Bloomberg News

Modelo to Raise Beer Prices in Mexico 3% on Average

August 19, 2008

Grupo Modelo SAB (GMODELOC), Mexico's largest brewer, said it's raising beer prices in the country an average of 2 percent to 3 percent to compensate for increasing grain costs.

Modelo, the maker of Corona beer, began raising prices for its retailers in Mexico this week and expects to complete the increase over the next two to three weeks, spokeswoman Jennifer Shelley said today in a telephone interview. Modelo doesn't control the price retailers charge consumers, she said.

Analysts and investors had expected Modelo to raise prices to ease the effect of grain expenses, which have risen much higher than the price increase announced today, Marco Reyes, an analyst with the Mexico City brokerage Ixe Casa de Bolsa SA, said in an interview. The boost also trails the pace of Mexican annual inflation, which was 5.39 percent in July.

``It's complicated at this moment to take higher price increases,'' Reyes said. ``Consumer spending is declining and any increase will hurt volumes.''

During the second quarter, Modelo's costs rose 8.6 percent to 9.52 billion pesos because of higher expenses for raw materials and energy, the company said.
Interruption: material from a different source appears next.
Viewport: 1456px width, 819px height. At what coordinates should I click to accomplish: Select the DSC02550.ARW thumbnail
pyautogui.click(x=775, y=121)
That caused operating income to drop 11 percent to 5.82 billion pesos.

The beer unit of Monterrey, Mexico-based Fomento Economico Mexicano SAB (FEMSAUBD) may increase prices in reaction to Modelo, Reyes said. At the end of June, Modelo had about 57 percent of the Mexican beer market and Fomento Economico, known as Femsa, had 43 percent, according to sales volume data compiled by Bloomberg.

``The market leader is Modelo, so they're the first ones to take the step,'' Reyes said. ``Certainly after this, Femsa will follow with something similar.''

Modelo, which is half-owned by Anheuser-Busch Cos., rose 1.10 pesos, or 2.2 percent, to 51 pesos at 4:10 p.m. New York time in Mexican stock exchange trading. Femsa rose 46 centavos, or 1 percent, to 48.73 pesos.